= Исходный текст =
******************************

11 января 183011 часов вечера
<…> Как провели вы нынешний день? Я встретил его тяжело, а кончил грустно, следовательно, легче: я кончил его с Жуковским, у которого в комнате пишу теперь. Хотелось бы рассказать вам все, что было со мною до сих пор и, лучше сказать, было во мне, но этого так много, так смешано, так нестройно. Оставя Москву, я уже оставил родину; в ней все, что в отечестве не могила, и все, что могила, – я оставил все; на дорогу вы отпустили со мною память о ваших слезах, которых я причиною. Осушите их, если любите меня, простите мне то горе, которое я доставил вам, – я возвращусь скоро. Это я чувствую, расставшись с вами. Тогда, может быть, мне удастся твердостью, покорностью судьбе и возвышенностью над самим собою загладить ту слабость, которая заставила меня уехать, согнуться под ударом судьбы.
Половина первого
Я остановился писать, задумался и, очнувшись, уже не в состоянии продолжать. Прощайте до завтра. Трое суток я почти не спал, а сегодня почти ничего не ел и оттого устал очень, хотя здоров совершенно. Боюсь только, что завтра не вспомню всего, что говорил с Жуковским. Вы теперь еще не легли, а вы, маменька, еще, может быть, долго не заснете? Чем заплачу я вам?»

******************************

= Содержимое набора данных =
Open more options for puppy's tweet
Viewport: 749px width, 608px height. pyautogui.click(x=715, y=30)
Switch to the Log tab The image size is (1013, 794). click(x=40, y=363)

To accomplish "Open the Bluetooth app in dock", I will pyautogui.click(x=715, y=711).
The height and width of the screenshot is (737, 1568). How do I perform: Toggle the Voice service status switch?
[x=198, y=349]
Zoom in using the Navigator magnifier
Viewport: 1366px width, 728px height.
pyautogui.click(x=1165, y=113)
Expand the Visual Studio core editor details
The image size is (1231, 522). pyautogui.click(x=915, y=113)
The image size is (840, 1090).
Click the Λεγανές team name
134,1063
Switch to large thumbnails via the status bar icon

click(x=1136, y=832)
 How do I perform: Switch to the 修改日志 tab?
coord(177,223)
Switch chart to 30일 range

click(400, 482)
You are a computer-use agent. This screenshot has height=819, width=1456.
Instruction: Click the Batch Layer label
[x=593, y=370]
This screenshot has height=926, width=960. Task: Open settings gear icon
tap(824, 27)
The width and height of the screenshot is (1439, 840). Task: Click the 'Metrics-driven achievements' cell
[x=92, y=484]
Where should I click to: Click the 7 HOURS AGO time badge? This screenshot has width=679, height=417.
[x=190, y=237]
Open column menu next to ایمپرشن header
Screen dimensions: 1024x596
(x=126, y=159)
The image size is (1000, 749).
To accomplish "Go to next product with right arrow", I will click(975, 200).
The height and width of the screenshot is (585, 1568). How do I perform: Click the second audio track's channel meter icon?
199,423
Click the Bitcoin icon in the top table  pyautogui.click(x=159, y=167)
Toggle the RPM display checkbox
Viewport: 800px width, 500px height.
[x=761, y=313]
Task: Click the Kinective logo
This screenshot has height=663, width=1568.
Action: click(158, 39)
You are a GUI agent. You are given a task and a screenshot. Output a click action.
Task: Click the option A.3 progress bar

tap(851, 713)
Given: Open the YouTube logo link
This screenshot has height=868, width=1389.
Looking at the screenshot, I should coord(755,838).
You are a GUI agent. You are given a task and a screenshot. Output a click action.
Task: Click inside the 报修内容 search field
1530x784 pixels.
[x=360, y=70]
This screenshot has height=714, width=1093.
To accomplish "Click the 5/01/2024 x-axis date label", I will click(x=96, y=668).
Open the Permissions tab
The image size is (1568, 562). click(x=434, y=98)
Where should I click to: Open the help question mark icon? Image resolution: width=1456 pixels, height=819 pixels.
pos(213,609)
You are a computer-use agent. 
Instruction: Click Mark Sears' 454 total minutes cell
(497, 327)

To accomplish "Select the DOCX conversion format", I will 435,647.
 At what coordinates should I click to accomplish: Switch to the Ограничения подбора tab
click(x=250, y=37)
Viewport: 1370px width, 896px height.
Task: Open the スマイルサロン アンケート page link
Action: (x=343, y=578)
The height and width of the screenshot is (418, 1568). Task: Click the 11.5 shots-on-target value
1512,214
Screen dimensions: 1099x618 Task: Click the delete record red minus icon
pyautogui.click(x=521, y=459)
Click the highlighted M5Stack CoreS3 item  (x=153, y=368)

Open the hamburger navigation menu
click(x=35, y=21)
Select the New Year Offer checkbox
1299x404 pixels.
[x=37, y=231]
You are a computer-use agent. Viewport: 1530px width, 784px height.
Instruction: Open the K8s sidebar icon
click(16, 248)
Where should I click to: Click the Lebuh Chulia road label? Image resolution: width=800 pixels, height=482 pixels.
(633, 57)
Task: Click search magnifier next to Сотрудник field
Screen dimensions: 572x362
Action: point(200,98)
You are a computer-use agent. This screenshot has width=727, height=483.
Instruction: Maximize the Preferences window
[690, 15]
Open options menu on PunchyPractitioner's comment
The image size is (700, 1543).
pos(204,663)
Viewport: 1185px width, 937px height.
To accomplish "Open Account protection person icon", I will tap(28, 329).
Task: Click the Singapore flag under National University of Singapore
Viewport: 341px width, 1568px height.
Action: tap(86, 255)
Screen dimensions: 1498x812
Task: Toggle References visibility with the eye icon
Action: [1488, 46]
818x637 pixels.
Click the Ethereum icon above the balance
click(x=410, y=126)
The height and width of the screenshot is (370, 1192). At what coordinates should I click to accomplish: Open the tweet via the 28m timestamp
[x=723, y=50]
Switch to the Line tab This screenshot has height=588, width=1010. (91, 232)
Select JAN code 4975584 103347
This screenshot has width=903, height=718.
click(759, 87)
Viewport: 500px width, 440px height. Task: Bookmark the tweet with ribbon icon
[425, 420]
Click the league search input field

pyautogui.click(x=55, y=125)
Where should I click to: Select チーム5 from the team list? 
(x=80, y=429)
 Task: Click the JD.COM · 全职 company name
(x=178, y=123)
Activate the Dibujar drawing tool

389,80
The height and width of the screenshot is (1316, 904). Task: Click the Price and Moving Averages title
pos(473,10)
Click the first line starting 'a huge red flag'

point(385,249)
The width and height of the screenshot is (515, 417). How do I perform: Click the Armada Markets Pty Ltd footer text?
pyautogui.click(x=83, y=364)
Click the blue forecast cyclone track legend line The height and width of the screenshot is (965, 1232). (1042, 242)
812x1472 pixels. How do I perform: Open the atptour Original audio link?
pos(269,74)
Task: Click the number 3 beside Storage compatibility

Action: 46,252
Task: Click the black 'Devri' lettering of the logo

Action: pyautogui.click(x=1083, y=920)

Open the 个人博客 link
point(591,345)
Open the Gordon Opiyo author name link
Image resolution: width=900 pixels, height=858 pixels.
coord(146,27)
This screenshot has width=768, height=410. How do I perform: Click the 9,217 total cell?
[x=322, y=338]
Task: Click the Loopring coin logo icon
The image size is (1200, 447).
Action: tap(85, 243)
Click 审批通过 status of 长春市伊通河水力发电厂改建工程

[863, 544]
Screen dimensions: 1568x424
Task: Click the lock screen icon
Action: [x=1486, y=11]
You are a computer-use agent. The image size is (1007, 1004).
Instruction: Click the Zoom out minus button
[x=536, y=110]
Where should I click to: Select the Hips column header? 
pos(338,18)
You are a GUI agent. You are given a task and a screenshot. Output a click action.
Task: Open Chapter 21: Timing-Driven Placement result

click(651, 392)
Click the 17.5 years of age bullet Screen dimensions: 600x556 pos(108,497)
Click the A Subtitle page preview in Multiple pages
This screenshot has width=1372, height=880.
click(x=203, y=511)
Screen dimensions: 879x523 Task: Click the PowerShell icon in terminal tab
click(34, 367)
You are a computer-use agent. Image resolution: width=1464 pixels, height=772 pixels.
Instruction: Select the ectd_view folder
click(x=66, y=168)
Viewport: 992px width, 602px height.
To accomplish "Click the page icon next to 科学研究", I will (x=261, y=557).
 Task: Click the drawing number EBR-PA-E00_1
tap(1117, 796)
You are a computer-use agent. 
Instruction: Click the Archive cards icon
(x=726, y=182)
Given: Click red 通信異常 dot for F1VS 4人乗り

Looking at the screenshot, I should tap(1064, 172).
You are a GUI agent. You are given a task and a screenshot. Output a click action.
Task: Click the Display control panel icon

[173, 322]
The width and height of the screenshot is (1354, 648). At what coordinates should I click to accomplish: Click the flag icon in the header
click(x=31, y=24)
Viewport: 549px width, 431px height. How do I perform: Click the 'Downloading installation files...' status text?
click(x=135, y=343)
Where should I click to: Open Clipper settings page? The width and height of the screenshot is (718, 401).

******************************

= Задание A =
Перепишите фрагмент письма, начиная со слов «11 января 183011» и продолжая до слов «под ударом судьбы.» включительно, заменив «Москву» на «Петербург».
= Задание B =
Сколько суток автор письма почти не спал?
= Задание C =
Напишите продолжение письма к матери, начиная после его последней фразы.
Материал для этой работы не понадобится.

= Результат выполнения A =
11 января 183011 часов вечера
<…> Как провели вы нынешний день? Я встретил его тяжело, а кончил грустно, следовательно, легче: я кончил его с Жуковским, у которого в комнате пишу теперь. Хотелось бы рассказать вам все, что было со мною до сих пор и, лучше сказать, было во мне, но этого так много, так смешано, так нестройно. Оставя Петербург, я уже оставил родину; в ней все, что в отечестве не могила, и все, что могила, – я оставил все; на дорогу вы отпустили со мною память о ваших слезах, которых я причиною. Осушите их, если любите меня, простите мне то горе, которое я доставил вам, – я возвращусь скоро. Это я чувствую, расставшись с вами. Тогда, может быть, мне удастся твердостью, покорностью судьбе и возвышенностью над самим собою загладить ту слабость, которая заставила меня уехать, согнуться под ударом судьбы.

= Результат выполнения B =
Трое суток.

= Результат выполнения C =
12 января 1830 года
Я приехал в Петербург вчера в два часа. В конторе дилижансов меня ждали уже два письма: одно от А. П.[25], другое от Жуковского. Первая приискала для меня квартиру, а Василий Андреевич звал переехать прямо к нему. Я так и сделал. Жуковский обрадовался мне очень и провел со мною весь вечер, расспрашивал обо всех нас, радовался моему намерению ехать учиться и советовал ехать в Берлин хотя на месяц. «Там на месте ты лучше увидишь, что тебе делать: оставаться в Берлине или ехать в Париж». Последнее, однако, кажется, ему не нравится. Я послушаюсь его, поеду в Берлин, проведу там месяц, буду ходить на все лекции, которые меня будут интересовать, познакомлюсь со всеми учеными и примечательными людьми, и если увижу, что берлинская жизнь полезнее для моего образования, нежели сколько я ожидаю от нее, то останусь там и больше… Разговор Жуковского я в связи не припомню. Вот вам некоторые отрывочные слова, которые остались у меня в памяти; вообще каждое его слово, как прежде было, носит в себе душу, чувство, поэзию. Я мало с ним разговаривал, потому что больше слушал и старался удержать в памяти все хорошо сказанное, т. е. все похожее на него, а хорошо сказано и похоже на него было каждое слово.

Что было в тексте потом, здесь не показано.